Your task: Write out, exactly as they appear, only the lines running from the line with "Where should I" to the final line of the listing; include both.

Raw data:
☆ ☆ ☆ ☆ ☆ ☆ ☆

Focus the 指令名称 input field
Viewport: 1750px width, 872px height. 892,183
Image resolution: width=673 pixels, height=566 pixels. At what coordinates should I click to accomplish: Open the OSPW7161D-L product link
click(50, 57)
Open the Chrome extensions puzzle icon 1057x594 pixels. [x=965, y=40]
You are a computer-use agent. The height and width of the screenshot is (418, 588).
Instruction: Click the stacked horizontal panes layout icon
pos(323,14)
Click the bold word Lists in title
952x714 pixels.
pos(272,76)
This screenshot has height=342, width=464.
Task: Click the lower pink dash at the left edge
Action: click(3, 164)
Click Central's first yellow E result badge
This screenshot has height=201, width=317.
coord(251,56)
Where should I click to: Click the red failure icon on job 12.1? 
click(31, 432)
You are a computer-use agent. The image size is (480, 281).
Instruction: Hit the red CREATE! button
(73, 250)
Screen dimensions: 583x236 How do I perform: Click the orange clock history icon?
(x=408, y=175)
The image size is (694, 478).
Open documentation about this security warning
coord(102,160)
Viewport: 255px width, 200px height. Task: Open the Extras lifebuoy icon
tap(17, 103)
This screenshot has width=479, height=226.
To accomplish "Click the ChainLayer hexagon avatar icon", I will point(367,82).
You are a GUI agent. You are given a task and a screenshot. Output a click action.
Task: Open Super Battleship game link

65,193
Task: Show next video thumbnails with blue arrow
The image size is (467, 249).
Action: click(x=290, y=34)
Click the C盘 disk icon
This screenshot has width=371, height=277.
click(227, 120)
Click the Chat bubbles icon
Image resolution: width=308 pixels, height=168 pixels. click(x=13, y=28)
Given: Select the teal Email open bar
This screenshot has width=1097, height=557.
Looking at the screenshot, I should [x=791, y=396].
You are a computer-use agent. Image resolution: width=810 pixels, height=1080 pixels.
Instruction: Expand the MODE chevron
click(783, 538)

☆ ☆ ☆ ☆ ☆ ☆ ☆

Expected output:
Where should I click to: Click the red failure icon on job 12.1? 
click(31, 432)
You are a computer-use agent. The image size is (480, 281).
Instruction: Hit the red CREATE! button
(73, 250)
Screen dimensions: 583x236 How do I perform: Click the orange clock history icon?
(x=408, y=175)
The image size is (694, 478).
Open documentation about this security warning
coord(102,160)
Viewport: 255px width, 200px height. Task: Open the Extras lifebuoy icon
tap(17, 103)
This screenshot has width=479, height=226.
To accomplish "Click the ChainLayer hexagon avatar icon", I will point(367,82).
You are a GUI agent. You are given a task and a screenshot. Output a click action.
Task: Open Super Battleship game link

65,193
Task: Show next video thumbnails with blue arrow
The image size is (467, 249).
Action: click(x=290, y=34)
Click the C盘 disk icon
This screenshot has width=371, height=277.
click(227, 120)
Click the Chat bubbles icon
Image resolution: width=308 pixels, height=168 pixels. click(x=13, y=28)
Given: Select the teal Email open bar
This screenshot has width=1097, height=557.
Looking at the screenshot, I should [x=791, y=396].
You are a computer-use agent. Image resolution: width=810 pixels, height=1080 pixels.
Instruction: Expand the MODE chevron
click(783, 538)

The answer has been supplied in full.